* [TASK DESCRIPTION]: Would you retype every record below exactly as written?

* [PROVIDED MATERIAL]:

....................

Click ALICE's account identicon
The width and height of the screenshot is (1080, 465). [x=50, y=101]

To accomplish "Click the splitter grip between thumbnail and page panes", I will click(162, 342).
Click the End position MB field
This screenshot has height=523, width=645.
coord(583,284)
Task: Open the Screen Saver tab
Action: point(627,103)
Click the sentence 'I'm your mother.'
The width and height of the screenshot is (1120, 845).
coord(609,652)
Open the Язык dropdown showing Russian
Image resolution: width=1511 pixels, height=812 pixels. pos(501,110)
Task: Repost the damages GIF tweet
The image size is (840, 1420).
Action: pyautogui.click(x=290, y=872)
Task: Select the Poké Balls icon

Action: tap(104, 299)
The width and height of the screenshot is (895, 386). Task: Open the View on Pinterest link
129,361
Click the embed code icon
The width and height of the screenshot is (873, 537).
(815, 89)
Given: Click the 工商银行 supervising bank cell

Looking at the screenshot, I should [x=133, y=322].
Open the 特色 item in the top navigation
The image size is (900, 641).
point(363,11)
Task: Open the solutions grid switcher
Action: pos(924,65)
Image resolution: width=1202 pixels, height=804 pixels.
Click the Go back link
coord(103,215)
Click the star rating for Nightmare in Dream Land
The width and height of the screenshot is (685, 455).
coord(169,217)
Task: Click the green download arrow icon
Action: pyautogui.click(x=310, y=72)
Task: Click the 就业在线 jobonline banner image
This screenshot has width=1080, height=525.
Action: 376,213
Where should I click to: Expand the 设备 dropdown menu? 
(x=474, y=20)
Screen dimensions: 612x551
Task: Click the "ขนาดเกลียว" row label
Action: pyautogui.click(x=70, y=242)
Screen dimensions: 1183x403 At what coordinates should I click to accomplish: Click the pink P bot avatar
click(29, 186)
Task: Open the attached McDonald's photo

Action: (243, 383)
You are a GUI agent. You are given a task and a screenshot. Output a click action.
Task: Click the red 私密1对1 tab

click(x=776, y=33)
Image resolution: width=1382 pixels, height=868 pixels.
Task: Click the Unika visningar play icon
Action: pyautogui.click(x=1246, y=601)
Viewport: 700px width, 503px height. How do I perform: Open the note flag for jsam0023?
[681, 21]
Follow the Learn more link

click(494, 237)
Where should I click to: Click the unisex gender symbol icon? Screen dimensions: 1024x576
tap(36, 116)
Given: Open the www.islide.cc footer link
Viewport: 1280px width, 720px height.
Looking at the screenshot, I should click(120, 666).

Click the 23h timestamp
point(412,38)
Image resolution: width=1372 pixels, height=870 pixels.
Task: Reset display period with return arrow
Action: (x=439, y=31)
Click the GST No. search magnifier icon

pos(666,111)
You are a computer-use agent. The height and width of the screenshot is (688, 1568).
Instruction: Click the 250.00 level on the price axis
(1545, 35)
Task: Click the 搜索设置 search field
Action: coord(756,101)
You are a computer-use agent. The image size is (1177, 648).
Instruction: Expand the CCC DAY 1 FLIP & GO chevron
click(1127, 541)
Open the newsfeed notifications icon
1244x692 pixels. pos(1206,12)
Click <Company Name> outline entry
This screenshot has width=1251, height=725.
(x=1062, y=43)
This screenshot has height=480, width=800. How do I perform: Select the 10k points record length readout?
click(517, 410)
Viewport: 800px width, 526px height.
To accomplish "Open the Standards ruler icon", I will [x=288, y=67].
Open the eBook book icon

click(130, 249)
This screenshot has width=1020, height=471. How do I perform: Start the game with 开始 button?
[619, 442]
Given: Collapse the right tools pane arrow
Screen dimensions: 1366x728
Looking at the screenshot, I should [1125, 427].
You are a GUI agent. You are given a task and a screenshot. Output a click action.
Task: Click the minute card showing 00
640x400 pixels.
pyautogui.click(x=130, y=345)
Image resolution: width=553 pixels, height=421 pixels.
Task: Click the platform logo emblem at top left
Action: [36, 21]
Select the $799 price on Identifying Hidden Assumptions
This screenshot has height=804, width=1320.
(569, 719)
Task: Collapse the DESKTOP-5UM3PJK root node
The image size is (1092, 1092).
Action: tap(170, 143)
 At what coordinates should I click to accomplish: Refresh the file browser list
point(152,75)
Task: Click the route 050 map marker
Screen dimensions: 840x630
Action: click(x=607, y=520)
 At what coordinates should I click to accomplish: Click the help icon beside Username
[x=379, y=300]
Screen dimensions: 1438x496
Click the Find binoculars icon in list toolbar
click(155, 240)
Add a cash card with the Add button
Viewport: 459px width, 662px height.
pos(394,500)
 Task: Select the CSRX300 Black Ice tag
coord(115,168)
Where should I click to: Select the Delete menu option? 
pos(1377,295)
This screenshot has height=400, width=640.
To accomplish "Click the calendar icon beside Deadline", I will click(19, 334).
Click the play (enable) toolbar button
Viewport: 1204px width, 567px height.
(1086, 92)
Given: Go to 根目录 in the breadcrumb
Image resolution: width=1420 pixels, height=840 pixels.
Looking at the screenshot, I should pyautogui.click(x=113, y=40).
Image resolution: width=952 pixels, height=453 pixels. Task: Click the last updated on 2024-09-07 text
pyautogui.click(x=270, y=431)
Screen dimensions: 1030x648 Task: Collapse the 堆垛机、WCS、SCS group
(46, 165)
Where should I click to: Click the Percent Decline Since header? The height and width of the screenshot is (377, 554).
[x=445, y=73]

....................

* [EXERCISE RESULT]:
Click ALICE's account identicon
The width and height of the screenshot is (1080, 465). [x=50, y=101]

To accomplish "Click the splitter grip between thumbnail and page panes", I will click(162, 342).
Click the End position MB field
This screenshot has height=523, width=645.
coord(583,284)
Task: Open the Screen Saver tab
Action: point(627,103)
Click the sentence 'I'm your mother.'
The width and height of the screenshot is (1120, 845).
coord(609,652)
Open the Язык dropdown showing Russian
Image resolution: width=1511 pixels, height=812 pixels. pos(501,110)
Task: Repost the damages GIF tweet
The image size is (840, 1420).
Action: pyautogui.click(x=290, y=872)
Task: Select the Poké Balls icon

Action: tap(104, 299)
The width and height of the screenshot is (895, 386). Task: Open the View on Pinterest link
129,361
Click the embed code icon
The width and height of the screenshot is (873, 537).
(815, 89)
Given: Click the 工商银行 supervising bank cell

Looking at the screenshot, I should [x=133, y=322].
Open the 特色 item in the top navigation
The image size is (900, 641).
point(363,11)
Task: Open the solutions grid switcher
Action: pos(924,65)
Image resolution: width=1202 pixels, height=804 pixels.
Click the Go back link
coord(103,215)
Click the star rating for Nightmare in Dream Land
The width and height of the screenshot is (685, 455).
coord(169,217)
Task: Click the green download arrow icon
Action: pyautogui.click(x=310, y=72)
Task: Click the 就业在线 jobonline banner image
This screenshot has width=1080, height=525.
Action: 376,213
Where should I click to: Expand the 设备 dropdown menu? 
(x=474, y=20)
Screen dimensions: 612x551
Task: Click the "ขนาดเกลียว" row label
Action: pyautogui.click(x=70, y=242)
Screen dimensions: 1183x403 At what coordinates should I click to accomplish: Click the pink P bot avatar
click(29, 186)
Task: Open the attached McDonald's photo

Action: (243, 383)
You are a GUI agent. You are given a task and a screenshot. Output a click action.
Task: Click the red 私密1对1 tab

click(x=776, y=33)
Image resolution: width=1382 pixels, height=868 pixels.
Task: Click the Unika visningar play icon
Action: pyautogui.click(x=1246, y=601)
Viewport: 700px width, 503px height. How do I perform: Open the note flag for jsam0023?
[681, 21]
Follow the Learn more link

click(494, 237)
Where should I click to: Click the unisex gender symbol icon? Screen dimensions: 1024x576
tap(36, 116)
Given: Open the www.islide.cc footer link
Viewport: 1280px width, 720px height.
Looking at the screenshot, I should click(120, 666).

Click the 23h timestamp
point(412,38)
Image resolution: width=1372 pixels, height=870 pixels.
Task: Reset display period with return arrow
Action: (x=439, y=31)
Click the GST No. search magnifier icon

pos(666,111)
You are a computer-use agent. The height and width of the screenshot is (688, 1568).
Instruction: Click the 250.00 level on the price axis
(1545, 35)
Task: Click the 搜索设置 search field
Action: coord(756,101)
You are a computer-use agent. The image size is (1177, 648).
Instruction: Expand the CCC DAY 1 FLIP & GO chevron
click(1127, 541)
Open the newsfeed notifications icon
1244x692 pixels. pos(1206,12)
Click <Company Name> outline entry
This screenshot has width=1251, height=725.
(x=1062, y=43)
This screenshot has height=480, width=800. How do I perform: Select the 10k points record length readout?
click(517, 410)
Viewport: 800px width, 526px height.
To accomplish "Open the Standards ruler icon", I will [x=288, y=67].
Open the eBook book icon

click(130, 249)
This screenshot has width=1020, height=471. How do I perform: Start the game with 开始 button?
[619, 442]
Given: Collapse the right tools pane arrow
Screen dimensions: 1366x728
Looking at the screenshot, I should [1125, 427].
You are a GUI agent. You are given a task and a screenshot. Output a click action.
Task: Click the minute card showing 00
640x400 pixels.
pyautogui.click(x=130, y=345)
Image resolution: width=553 pixels, height=421 pixels.
Task: Click the platform logo emblem at top left
Action: [36, 21]
Select the $799 price on Identifying Hidden Assumptions
This screenshot has height=804, width=1320.
(569, 719)
Task: Collapse the DESKTOP-5UM3PJK root node
The image size is (1092, 1092).
Action: tap(170, 143)
 At what coordinates should I click to accomplish: Refresh the file browser list
point(152,75)
Task: Click the route 050 map marker
Screen dimensions: 840x630
Action: click(x=607, y=520)
 At what coordinates should I click to accomplish: Click the help icon beside Username
[x=379, y=300]
Screen dimensions: 1438x496
Click the Find binoculars icon in list toolbar
click(155, 240)
Add a cash card with the Add button
Viewport: 459px width, 662px height.
pos(394,500)
 Task: Select the CSRX300 Black Ice tag
coord(115,168)
Where should I click to: Select the Delete menu option? 
pos(1377,295)
This screenshot has height=400, width=640.
To accomplish "Click the calendar icon beside Deadline", I will click(19, 334).
Click the play (enable) toolbar button
Viewport: 1204px width, 567px height.
(1086, 92)
Given: Go to 根目录 in the breadcrumb
Image resolution: width=1420 pixels, height=840 pixels.
Looking at the screenshot, I should pyautogui.click(x=113, y=40).
Image resolution: width=952 pixels, height=453 pixels. Task: Click the last updated on 2024-09-07 text
pyautogui.click(x=270, y=431)
Screen dimensions: 1030x648 Task: Collapse the 堆垛机、WCS、SCS group
(46, 165)
Where should I click to: Click the Percent Decline Since header? The height and width of the screenshot is (377, 554).
[x=445, y=73]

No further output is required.